Liberation Literacies
Understanding the historical context helps address current educational practices that erase cultural identities.
Language as a site of cultural struggle.
Paradigm Principles for Liberation Literacies
Principle 1: Awareness
Critical awareness of one's own social identities and language practices.
Principle 2: Agency and Access
Recognizing the value of diverse language practices and the spaces they provide access to.
Principle 3: Actualization
Continuous opportunities to express diverse ways of knowing in institutional spaces.
Importance of disrupting traditional formats (e.g., using TED talks vs. five-paragraph essays).
Principle 4: Achievement
Rigorous standards for students and institutions to assess diversity and equity.
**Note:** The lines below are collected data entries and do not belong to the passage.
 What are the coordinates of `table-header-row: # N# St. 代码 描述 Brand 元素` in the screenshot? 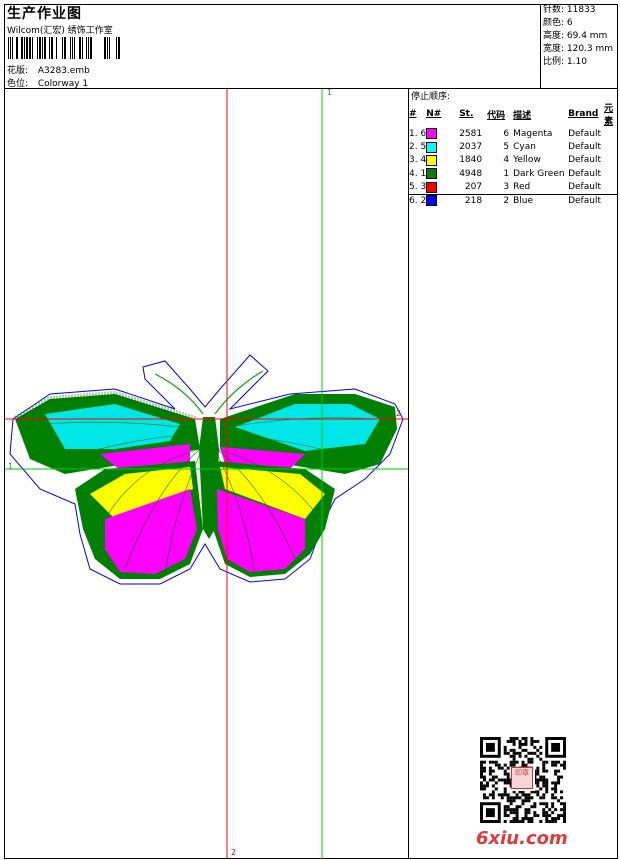 It's located at (514, 114).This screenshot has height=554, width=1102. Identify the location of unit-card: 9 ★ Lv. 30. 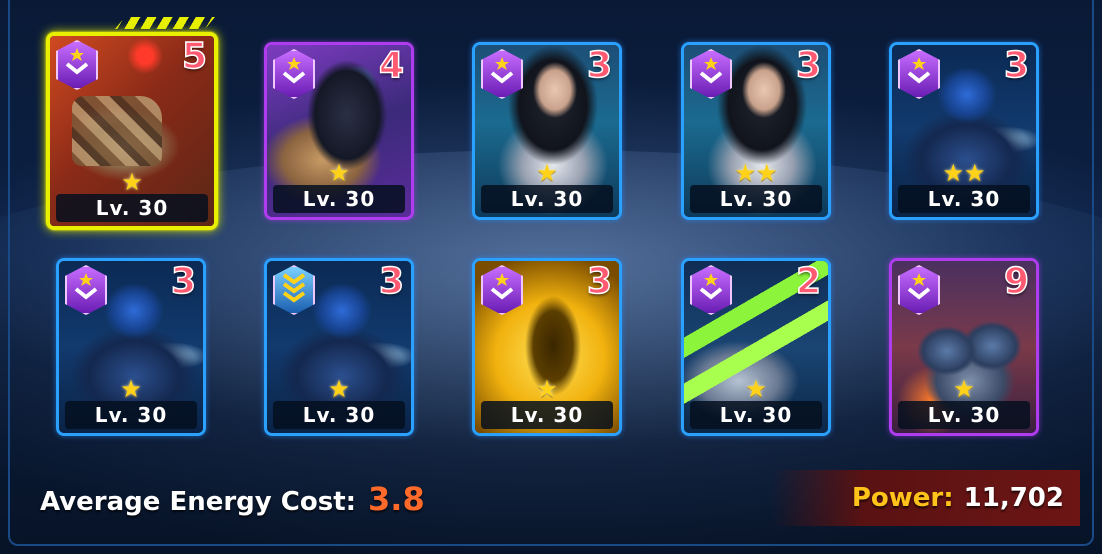
(964, 347).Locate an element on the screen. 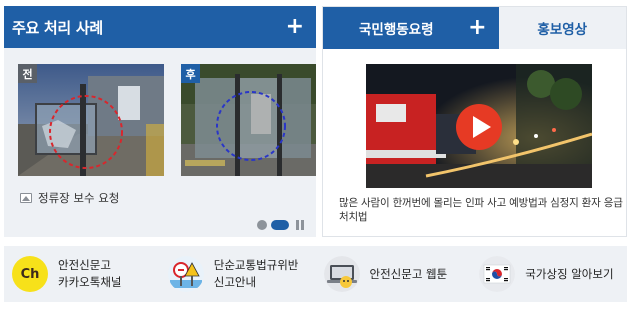 This screenshot has width=631, height=312. link-kakao-channel: Ch 안전신문고 카카오톡채널 is located at coordinates (82, 274).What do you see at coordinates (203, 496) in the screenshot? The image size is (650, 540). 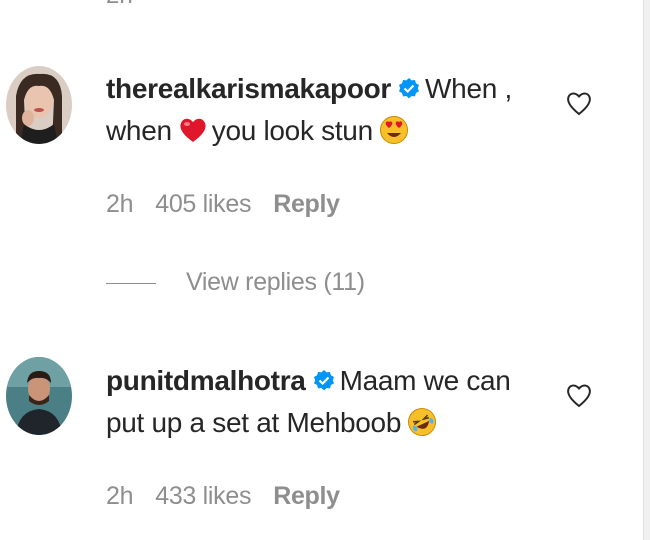 I see `comment-likes-count: 433 likes` at bounding box center [203, 496].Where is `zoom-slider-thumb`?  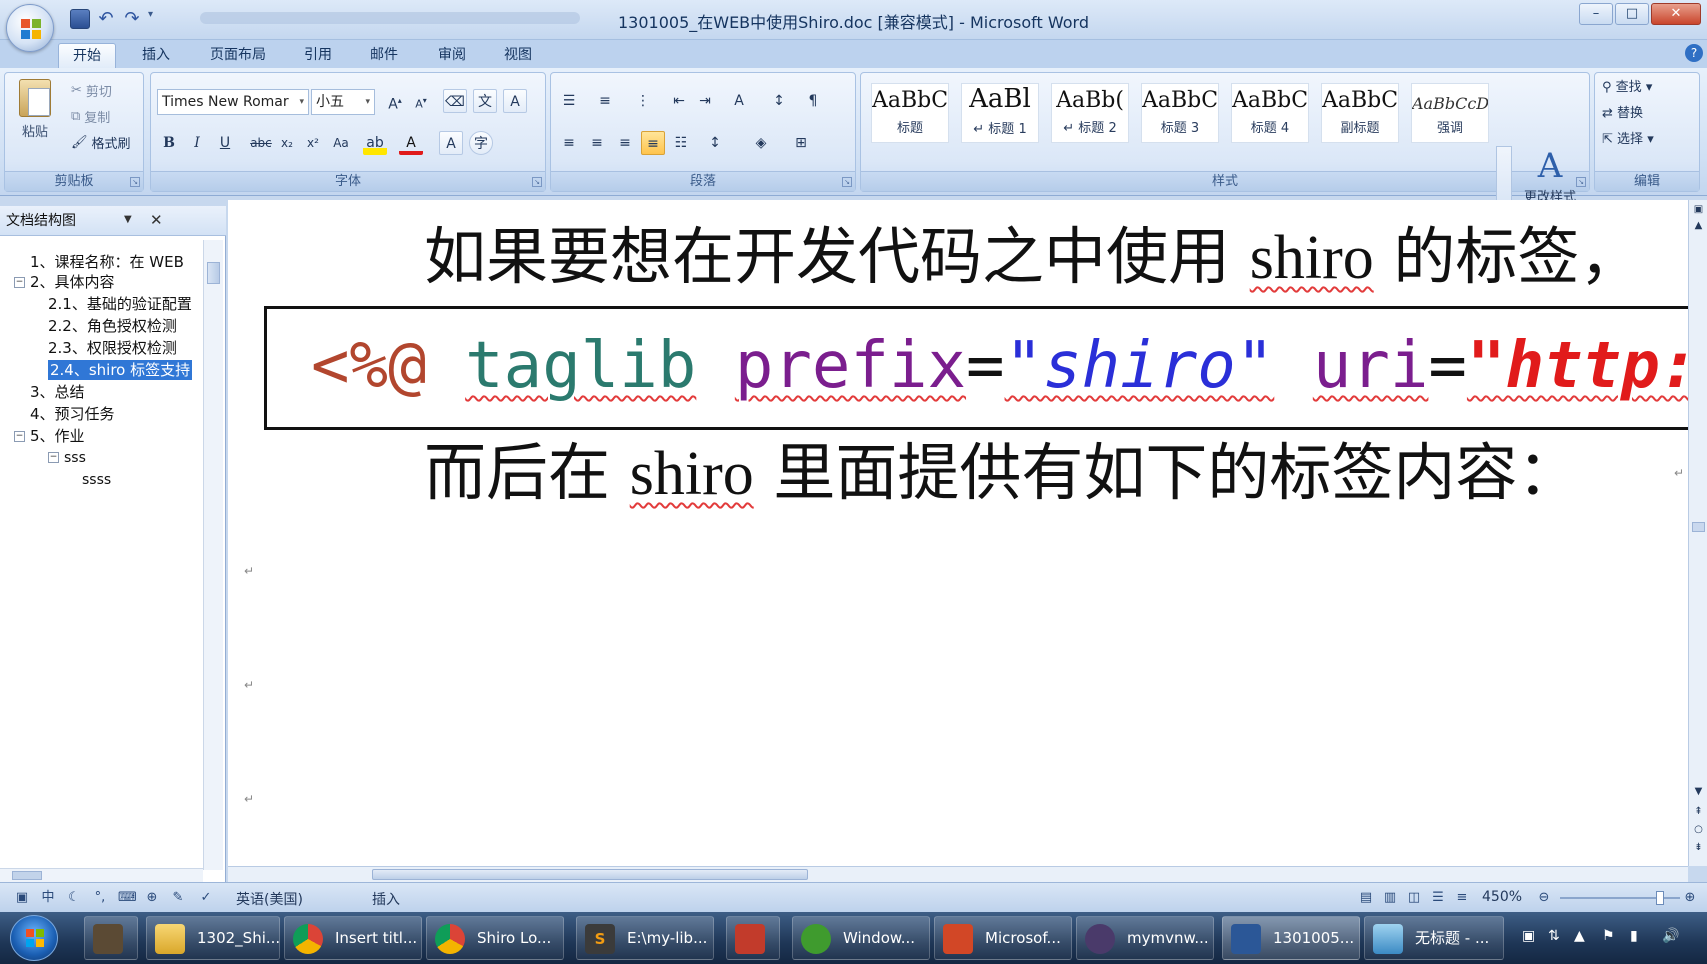 zoom-slider-thumb is located at coordinates (1660, 898).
Example: Integration of hip-hop literacies in research to transform engagement.
Principle 5: Alteration and Action
Institutions must adapt to accommodate diverse ways of knowing.
Reimagine teaching and learning environments (e.g., using the democratic space of a hip-hop cypher).
Conclusion
Story of learning to ride a bike as a metaphor for finding balance in oneself to achieve balance in larger tasks.
Calls for a paradigm shift beginning with personal critical awareness to enact social justice in the world.
Key Takeaways
Institutions need to incorporate diverse linguistic and cultural practices, not just tolerate them.
Liberation literacies seek to integrate marginalized voices in educational and social structures.